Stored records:
════
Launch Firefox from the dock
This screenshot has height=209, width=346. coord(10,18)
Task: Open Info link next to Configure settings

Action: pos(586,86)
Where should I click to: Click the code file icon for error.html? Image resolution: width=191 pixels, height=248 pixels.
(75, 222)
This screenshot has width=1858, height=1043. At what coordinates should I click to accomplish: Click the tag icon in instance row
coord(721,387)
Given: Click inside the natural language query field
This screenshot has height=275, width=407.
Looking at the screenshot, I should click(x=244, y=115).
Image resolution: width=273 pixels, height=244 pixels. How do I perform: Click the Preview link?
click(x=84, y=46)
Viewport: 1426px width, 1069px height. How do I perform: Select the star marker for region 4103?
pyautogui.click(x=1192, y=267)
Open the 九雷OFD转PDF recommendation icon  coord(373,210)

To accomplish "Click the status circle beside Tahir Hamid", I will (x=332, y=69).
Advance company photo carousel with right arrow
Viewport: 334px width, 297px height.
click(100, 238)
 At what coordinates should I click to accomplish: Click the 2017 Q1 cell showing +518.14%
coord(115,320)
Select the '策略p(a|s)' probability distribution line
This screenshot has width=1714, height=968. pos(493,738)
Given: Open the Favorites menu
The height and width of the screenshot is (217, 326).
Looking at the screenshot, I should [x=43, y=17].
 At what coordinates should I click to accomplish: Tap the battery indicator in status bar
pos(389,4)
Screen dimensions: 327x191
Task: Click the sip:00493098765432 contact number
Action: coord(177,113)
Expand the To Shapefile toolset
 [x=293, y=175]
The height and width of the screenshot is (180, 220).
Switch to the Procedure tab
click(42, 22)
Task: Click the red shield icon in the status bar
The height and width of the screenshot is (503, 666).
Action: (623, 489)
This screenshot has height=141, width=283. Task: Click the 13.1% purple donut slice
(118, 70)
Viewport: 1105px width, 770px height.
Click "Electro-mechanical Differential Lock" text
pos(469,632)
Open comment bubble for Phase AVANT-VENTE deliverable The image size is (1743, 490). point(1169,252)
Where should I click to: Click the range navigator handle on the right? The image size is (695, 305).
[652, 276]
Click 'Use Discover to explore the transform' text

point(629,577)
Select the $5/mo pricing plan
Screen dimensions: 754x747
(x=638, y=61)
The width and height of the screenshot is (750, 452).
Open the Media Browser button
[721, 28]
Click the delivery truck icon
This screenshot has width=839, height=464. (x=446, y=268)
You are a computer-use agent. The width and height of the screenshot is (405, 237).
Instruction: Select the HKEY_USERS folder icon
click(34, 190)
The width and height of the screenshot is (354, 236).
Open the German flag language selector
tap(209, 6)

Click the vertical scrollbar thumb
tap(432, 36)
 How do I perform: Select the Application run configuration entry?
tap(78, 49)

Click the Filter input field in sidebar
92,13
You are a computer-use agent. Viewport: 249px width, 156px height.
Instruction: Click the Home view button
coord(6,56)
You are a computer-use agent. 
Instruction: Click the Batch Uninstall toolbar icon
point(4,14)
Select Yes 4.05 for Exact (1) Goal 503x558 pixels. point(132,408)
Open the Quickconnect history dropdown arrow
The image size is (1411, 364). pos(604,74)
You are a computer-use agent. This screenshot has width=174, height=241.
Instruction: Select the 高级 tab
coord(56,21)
════
§ ASSIGNMENT:
Copy every entry exactly, missing none.

§ YOUR RESPONSE:
Launch Firefox from the dock
This screenshot has height=209, width=346. coord(10,18)
Task: Open Info link next to Configure settings

Action: pos(586,86)
Where should I click to: Click the code file icon for error.html? Image resolution: width=191 pixels, height=248 pixels.
(75, 222)
This screenshot has width=1858, height=1043. At what coordinates should I click to accomplish: Click the tag icon in instance row
coord(721,387)
Given: Click inside the natural language query field
This screenshot has height=275, width=407.
Looking at the screenshot, I should click(x=244, y=115).
Image resolution: width=273 pixels, height=244 pixels. How do I perform: Click the Preview link?
click(x=84, y=46)
Viewport: 1426px width, 1069px height. How do I perform: Select the star marker for region 4103?
pyautogui.click(x=1192, y=267)
Open the 九雷OFD转PDF recommendation icon  coord(373,210)

To accomplish "Click the status circle beside Tahir Hamid", I will (x=332, y=69).
Advance company photo carousel with right arrow
Viewport: 334px width, 297px height.
click(100, 238)
 At what coordinates should I click to accomplish: Click the 2017 Q1 cell showing +518.14%
coord(115,320)
Select the '策略p(a|s)' probability distribution line
This screenshot has width=1714, height=968. pos(493,738)
Given: Open the Favorites menu
The height and width of the screenshot is (217, 326).
Looking at the screenshot, I should [x=43, y=17].
 At what coordinates should I click to accomplish: Tap the battery indicator in status bar
pos(389,4)
Screen dimensions: 327x191
Task: Click the sip:00493098765432 contact number
Action: coord(177,113)
Expand the To Shapefile toolset
 [x=293, y=175]
The height and width of the screenshot is (180, 220).
Switch to the Procedure tab
click(42, 22)
Task: Click the red shield icon in the status bar
The height and width of the screenshot is (503, 666).
Action: (623, 489)
This screenshot has height=141, width=283. Task: Click the 13.1% purple donut slice
(118, 70)
Viewport: 1105px width, 770px height.
Click "Electro-mechanical Differential Lock" text
pos(469,632)
Open comment bubble for Phase AVANT-VENTE deliverable The image size is (1743, 490). point(1169,252)
Where should I click to: Click the range navigator handle on the right? The image size is (695, 305).
[652, 276]
Click 'Use Discover to explore the transform' text

point(629,577)
Select the $5/mo pricing plan
Screen dimensions: 754x747
(x=638, y=61)
The width and height of the screenshot is (750, 452).
Open the Media Browser button
[721, 28]
Click the delivery truck icon
This screenshot has width=839, height=464. (x=446, y=268)
You are a computer-use agent. The width and height of the screenshot is (405, 237).
Instruction: Select the HKEY_USERS folder icon
click(34, 190)
The width and height of the screenshot is (354, 236).
Open the German flag language selector
tap(209, 6)

Click the vertical scrollbar thumb
tap(432, 36)
 How do I perform: Select the Application run configuration entry?
tap(78, 49)

Click the Filter input field in sidebar
92,13
You are a computer-use agent. Viewport: 249px width, 156px height.
Instruction: Click the Home view button
coord(6,56)
You are a computer-use agent. 
Instruction: Click the Batch Uninstall toolbar icon
point(4,14)
Select Yes 4.05 for Exact (1) Goal 503x558 pixels. point(132,408)
Open the Quickconnect history dropdown arrow
The image size is (1411, 364). pos(604,74)
You are a computer-use agent. This screenshot has width=174, height=241.
Instruction: Select the 高级 tab
coord(56,21)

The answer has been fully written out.